Zanele Muholi, attivista visiva e splendida artista

Il suo lavoro fotografico denuncia la marginalizzazione e i soprusi che la comunità Black LGBTQIA+ sudafricana continua a subire

La prima volta che il grande pubblico l’ha vista è stato alla Biennale di Venezia del 2019, diretta dal curatore inglese Ralph Rugoff. Un suo enorme, maestoso e severo autoritratto era strategicamente piazzato in alto. Molto visibile. E lei, Zanele Muholi, ci scrutava, ci scavava dentro con il suo sguardo che non faceva sconti a nessuno. Tanto meno ai bianchi, i tanti noi bianchi, che affollavano l’Arsenale dove lei, autorevole regina nera, dominava incontrastata. 
Nel frattempo la blackness faceva il suo corso, portandosi dietro molti consensi e qualche polemica, il politicamente corretto ci metteva la sua mano pesante e Zanele Muholi ha rischiato di passare più per un fenomeno mediatico, spinto dalla sua pelle nera e dall’outing della omosessualità. 

E invece no, Zanele Muholi è una grandissima fotografa, capace di una ricerca acuta e di virtuosismi tecnici che, questi veramente, non fanno sconti a nessuno. Gode in questo momento di una grande popolarità. Dopo essere stata di scena allo Stedelijk Museum di Amsterdam (2017), al Museo de Arte Moderno di Buenos Aires (2018) al Gropius Bau di Berlino (2021), ora è la volta di Parigi, con una bellissima e vasta mostra presso la Maison Européenne de la Photographie (fino al 21 maggio), e del Mudec di Milano (fino al 30 luglio), segno evidente del suo meritato successo. Ma – avviso per i collezionisti – per acquisirla non è necessario andare a in Sudafrica, Paese dove è nata e dove tuttora vive, perché la stanno proponendo anche diverse gallerie italiane. 

Zanele Muholi si definisce una “attivista visiva”, il suo lavoro è profondamente impregnato dalla denuncia della marginalizzazione e dei soprusi che la comunità Black LGBTQIA+ del suo Paese continua a subire, arrivando a pagare addirittura con la morte una sessualità che non risponde ai canoni tradizionali. Nonostante la fine dell’Apartheid il Sudafrica continua ad essere un Paese molto violento e sessuofobico. Lei racconta tutto questo in diversi progetti fotografici, uno dei quali – iniziato anni fa e tuttora in progress – dedicato proprio alla comunità LGBTQIA+. Donne, uomini e trans, quasi tutti suoi amici, marginalizzati anche nelle azioni quotidiane più innocenti, non potendo per esempio accedere neanche alle spiagge del proprio Paese. In un’altra serie ritrae la sorprendente fierezza, l’estetica originale di molti transgender che partecipano a concorsi di bellezza femminile. Ma sono i suoi autoritratti, la serie Somnyama Ngonyama a imporsi all’attenzione.

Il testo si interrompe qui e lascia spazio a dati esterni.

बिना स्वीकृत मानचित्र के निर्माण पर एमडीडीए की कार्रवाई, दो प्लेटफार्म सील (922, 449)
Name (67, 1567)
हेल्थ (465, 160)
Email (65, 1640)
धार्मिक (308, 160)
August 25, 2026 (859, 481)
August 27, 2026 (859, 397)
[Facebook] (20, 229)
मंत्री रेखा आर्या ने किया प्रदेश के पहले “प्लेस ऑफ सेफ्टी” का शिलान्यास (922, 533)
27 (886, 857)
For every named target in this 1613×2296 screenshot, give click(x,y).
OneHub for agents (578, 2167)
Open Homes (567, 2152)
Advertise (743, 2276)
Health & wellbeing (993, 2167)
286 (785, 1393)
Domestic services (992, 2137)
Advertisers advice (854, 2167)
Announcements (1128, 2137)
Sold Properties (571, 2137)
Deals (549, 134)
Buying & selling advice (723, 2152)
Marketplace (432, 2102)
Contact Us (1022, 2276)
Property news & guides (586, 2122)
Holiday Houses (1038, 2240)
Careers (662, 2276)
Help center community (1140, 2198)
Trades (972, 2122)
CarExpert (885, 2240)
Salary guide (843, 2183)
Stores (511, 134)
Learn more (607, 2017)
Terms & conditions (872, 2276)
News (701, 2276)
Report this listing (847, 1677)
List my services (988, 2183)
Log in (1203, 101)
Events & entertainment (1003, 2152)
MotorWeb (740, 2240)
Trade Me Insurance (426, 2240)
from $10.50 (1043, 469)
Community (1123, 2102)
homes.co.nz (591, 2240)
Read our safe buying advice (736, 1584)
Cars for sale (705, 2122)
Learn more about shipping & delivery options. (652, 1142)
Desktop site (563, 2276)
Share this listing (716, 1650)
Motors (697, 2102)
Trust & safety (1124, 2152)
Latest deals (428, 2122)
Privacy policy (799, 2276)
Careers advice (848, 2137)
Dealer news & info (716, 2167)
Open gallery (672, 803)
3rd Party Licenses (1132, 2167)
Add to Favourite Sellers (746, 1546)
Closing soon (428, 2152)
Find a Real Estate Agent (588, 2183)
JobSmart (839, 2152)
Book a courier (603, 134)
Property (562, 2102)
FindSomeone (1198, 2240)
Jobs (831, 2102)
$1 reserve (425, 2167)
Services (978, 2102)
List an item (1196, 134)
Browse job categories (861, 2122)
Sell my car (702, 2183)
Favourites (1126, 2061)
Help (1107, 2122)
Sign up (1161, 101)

Come sa qualunque fotografo o chi semplicemente si diletti di fotografia, ritrarre un volto scuro in bianco e nero è impresa non facile. Gli autoritratti, tutti in bianco e nero, di Zanele Muholi sono invece splendidi, tecnicamente perfetti. E lei usa questa competenza, acquisita attraverso la frequentazione del Market Photo Workshop di Johannesburg e della Ryerson University di Toronto e da tanto lavoro sul campo, per raccogliere i propri autoritratti, quasi tutti in primo piano, che diventano altrettante narrazioni della segregazione della donna nera (in particolare), degli stereotipi, espressi attraverso ammennicoli vari: pettini, spugne, stracci che avvolgono le folte chiome nere, che accompagnano l’immagine della donna ricalcata a uso e consumo del padrone bianco. Fino a entrare nell’intimo del racconto, con ritratti della madre Bester, per anni a servizio presso una famiglia bianca, e poi con scatti dei suoi amori, mostrandosi, infine, in un’intensissima immagine in cui Zanele Muholi, bellissima in una posa da pin up, di nuovo, ci scruta, ci scava dentro, creando un potente corto circuito visivo. Come si conviene a una “attivista visiva”.